I have started discussing this topic with some people at the Swiss Association for Analytics event in March.
If you haven’t been living in a cave for the last few years, you are aware of the new buzz word in our field: Big Data. I’m not a big fan of this term. Indeed, the real challenge with high volume of diversified and (un)structured data is to make sense of them. This is why I prefer terms such as data mining and analytics. Anyway, for more information about the three “D” of Big Data, have a look at the end of this post.
My main concern about Big Data is not the term used, but its current application within industry. Although a lot is written about Big Data, I think that very few companies really use Big Data. Of course, analytical competitors are fully using and benefiting from Big Data: companies such as LinkedIn, Facebook, Twitter, Google, Amazon, etc. Most of them are both part of it and use it. Although huge, these companies only represent a small percentage of all industries using analytics.
At least in Europe, most companies are not yet at the level of Big Data.
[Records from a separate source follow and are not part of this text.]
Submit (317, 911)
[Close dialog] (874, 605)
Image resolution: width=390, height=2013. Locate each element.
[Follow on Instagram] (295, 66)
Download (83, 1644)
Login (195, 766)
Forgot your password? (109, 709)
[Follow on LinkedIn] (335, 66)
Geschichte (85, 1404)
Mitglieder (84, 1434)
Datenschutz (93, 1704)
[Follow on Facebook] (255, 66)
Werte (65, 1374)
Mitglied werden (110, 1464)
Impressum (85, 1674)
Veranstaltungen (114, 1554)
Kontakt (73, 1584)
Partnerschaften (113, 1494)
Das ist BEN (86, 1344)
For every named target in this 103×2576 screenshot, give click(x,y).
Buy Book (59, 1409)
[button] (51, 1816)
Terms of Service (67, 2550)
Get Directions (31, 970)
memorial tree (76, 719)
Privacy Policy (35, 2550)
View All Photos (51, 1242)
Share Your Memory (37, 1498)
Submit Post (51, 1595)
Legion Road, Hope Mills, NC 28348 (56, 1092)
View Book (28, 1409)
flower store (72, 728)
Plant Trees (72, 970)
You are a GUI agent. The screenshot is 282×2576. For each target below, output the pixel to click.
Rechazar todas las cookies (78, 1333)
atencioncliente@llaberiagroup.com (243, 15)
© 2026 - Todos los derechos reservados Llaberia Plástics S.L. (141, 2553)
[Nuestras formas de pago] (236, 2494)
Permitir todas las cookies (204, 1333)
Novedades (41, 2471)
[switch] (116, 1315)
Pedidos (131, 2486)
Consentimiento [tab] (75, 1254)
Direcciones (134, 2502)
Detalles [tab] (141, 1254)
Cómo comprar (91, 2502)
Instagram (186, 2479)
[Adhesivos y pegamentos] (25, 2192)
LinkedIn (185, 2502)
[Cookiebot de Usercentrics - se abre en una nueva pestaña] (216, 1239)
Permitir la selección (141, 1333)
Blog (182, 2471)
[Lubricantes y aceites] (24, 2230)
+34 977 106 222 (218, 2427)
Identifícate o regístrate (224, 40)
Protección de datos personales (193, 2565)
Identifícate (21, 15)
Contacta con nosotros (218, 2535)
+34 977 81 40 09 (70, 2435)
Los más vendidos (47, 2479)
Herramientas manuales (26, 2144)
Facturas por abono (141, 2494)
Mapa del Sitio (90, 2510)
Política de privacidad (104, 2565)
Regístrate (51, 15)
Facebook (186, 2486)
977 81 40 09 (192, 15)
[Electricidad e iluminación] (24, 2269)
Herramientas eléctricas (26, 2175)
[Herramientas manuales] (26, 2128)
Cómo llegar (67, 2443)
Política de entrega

Most of these companies (whether medium or large) are yet working on data quality and business intelligence (reporting). Some of them are just starting to use data mining. It is already challenging enough for these companies to leverage structured data. Don’t get me wrong: I’m not against Big Data. However, I think companies should not start Big Data projects by taking data (noise?) from any possible sources, just because some key players have Big Data projects (with data they generated, for example). In conclusion, I think that the term is badly chosen and the discussion level is far above reasonable, compared to the real use by the industry. But wait, I just added to the discussion with this post…damned!